When you launch, said Contee, “you have to call basically everyone around [and ask], ‘what are you comfortable with?’”
We got to take one of the bikes for a spin. The assist is designed to “smartly adjust to adapt to the users’ natural pedal experience,” and in our time on the bike, that was accurate. We didn’t conquer anything too massive on the Lime-E—although Limebike assures us that bikes easily climb hills of up to 30 degrees, more than enough for even Seattle’s steepest grades—but a test ride from Second Avenue downtown up Pike and John to the top of Capitol Hill had the feel of riding a high-geared bike on flat terrain.
Scheer said the bikes were designed to be “not intimidating” for a nervous rider or someone who hasn’t ridden for a while.

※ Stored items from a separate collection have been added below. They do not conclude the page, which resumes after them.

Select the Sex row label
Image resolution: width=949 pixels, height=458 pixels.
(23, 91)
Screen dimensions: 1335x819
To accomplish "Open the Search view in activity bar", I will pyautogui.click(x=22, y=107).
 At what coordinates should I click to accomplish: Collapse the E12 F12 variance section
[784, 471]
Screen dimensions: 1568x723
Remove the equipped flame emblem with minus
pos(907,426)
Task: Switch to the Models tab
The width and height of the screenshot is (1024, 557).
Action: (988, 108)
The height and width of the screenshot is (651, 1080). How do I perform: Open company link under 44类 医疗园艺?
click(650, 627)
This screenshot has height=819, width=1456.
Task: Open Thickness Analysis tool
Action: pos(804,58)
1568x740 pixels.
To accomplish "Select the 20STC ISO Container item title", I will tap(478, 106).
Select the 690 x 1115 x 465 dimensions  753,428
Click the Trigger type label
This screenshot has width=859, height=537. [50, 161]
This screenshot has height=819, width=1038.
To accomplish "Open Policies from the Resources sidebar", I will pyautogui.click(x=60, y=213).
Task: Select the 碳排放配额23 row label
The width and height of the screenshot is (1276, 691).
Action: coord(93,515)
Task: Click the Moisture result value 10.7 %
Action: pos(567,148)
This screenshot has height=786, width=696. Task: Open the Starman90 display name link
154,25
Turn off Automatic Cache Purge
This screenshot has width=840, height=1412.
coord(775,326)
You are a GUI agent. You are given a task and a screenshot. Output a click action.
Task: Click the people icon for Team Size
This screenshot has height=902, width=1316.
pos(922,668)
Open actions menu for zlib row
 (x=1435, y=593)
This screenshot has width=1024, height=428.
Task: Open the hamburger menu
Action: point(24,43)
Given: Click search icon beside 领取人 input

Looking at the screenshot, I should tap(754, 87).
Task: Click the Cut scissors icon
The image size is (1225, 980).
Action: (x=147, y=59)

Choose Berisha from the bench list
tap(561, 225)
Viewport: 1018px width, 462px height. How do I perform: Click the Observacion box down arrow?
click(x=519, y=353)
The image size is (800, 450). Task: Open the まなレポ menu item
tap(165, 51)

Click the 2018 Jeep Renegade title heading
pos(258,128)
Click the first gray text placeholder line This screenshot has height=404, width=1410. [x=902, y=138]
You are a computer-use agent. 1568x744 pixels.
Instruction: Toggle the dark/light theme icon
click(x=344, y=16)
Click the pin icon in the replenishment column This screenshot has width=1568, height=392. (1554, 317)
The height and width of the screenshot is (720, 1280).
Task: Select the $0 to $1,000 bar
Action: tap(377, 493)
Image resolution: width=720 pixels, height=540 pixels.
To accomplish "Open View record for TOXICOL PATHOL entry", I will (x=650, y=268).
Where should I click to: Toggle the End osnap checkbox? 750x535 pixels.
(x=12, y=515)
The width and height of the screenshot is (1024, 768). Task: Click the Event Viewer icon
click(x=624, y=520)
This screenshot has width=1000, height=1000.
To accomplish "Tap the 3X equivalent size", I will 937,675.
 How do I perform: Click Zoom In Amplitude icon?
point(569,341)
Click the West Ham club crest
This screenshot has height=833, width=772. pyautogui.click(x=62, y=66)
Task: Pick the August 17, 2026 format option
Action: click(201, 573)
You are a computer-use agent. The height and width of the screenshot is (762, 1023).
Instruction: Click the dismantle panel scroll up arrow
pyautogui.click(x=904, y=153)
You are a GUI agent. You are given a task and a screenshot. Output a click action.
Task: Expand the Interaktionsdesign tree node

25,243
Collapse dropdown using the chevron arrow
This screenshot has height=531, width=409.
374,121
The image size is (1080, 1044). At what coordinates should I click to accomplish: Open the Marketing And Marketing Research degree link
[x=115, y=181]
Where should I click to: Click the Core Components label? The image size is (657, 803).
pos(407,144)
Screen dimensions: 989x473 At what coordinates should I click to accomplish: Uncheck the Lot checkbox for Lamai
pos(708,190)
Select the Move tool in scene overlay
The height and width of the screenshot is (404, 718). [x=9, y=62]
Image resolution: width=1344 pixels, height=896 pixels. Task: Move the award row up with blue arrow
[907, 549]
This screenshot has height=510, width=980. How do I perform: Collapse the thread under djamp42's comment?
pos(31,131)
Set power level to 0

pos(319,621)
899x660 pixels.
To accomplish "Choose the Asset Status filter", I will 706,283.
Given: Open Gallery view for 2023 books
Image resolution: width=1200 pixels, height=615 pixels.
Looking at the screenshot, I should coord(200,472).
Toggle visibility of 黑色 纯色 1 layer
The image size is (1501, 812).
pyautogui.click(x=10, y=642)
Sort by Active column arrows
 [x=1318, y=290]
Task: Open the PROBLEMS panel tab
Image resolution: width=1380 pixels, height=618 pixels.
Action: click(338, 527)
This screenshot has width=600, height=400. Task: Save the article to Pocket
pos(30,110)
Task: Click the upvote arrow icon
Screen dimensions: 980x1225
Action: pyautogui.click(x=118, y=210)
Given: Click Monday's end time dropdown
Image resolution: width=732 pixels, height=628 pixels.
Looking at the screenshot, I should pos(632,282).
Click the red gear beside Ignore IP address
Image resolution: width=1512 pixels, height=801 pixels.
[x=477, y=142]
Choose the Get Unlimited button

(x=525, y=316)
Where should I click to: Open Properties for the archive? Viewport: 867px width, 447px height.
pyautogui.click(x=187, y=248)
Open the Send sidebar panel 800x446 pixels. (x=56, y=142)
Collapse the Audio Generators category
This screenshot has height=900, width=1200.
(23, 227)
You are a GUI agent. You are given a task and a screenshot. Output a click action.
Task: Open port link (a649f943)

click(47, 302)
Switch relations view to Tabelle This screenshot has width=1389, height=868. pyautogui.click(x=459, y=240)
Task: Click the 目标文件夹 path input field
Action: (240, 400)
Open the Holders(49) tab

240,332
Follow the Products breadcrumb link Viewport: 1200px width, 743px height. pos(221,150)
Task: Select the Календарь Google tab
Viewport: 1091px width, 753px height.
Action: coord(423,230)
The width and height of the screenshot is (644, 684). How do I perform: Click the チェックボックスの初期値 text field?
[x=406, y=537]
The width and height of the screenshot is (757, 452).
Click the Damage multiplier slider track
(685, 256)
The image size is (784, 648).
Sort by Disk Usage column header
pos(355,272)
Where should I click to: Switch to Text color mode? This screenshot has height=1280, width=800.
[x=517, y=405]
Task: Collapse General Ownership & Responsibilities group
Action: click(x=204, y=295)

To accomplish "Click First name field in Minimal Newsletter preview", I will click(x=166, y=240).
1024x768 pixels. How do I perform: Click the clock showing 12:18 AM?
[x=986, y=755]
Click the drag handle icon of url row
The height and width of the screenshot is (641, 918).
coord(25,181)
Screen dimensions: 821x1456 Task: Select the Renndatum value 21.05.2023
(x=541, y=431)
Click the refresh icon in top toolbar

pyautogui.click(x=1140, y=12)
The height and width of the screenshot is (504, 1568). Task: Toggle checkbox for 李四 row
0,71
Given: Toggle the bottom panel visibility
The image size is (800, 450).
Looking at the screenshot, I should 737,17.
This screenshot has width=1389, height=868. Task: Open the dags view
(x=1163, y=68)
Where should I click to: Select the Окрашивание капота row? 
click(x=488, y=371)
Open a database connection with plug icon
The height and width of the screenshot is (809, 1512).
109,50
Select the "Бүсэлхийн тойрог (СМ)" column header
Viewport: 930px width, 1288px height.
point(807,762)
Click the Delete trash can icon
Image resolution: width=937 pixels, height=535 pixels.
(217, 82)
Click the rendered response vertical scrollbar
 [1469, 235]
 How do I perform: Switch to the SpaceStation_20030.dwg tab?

“My goal here is to remove cars from the road, period,” said Scheer, adding, “Even if you’re someone who remains in your car, we’re making your life easier.”
Contee agreed. “The reality is whether you look at Seattle or San Diego is, how do we get rid of single occupancy vehicles?”
With Seattle’s growth, said Scheer, “we just can’t keep putting cars on the road... it doesn’t work, physically.”
The idea is, eventually, that bike-sharing becomes a part of everyday city life. “To some extent the bikes start to fade into the background as part of the urban furniture,” said Scheer. The bikes stood out at first—but then again, said Scheer, “cars are part of the urban furniture,” too.
The company is launching these new electric models in kind of a limbo period—the pilot is over, but the program isn’t formalized—but neither Scheer or Contee seems worried.
“It’s been a really inclusive partnership [with SDOT],” said Contee.
“The city is aware it needs a lot of different tools to move people around,” added Scheer. “We’re just excited to be a part of that.”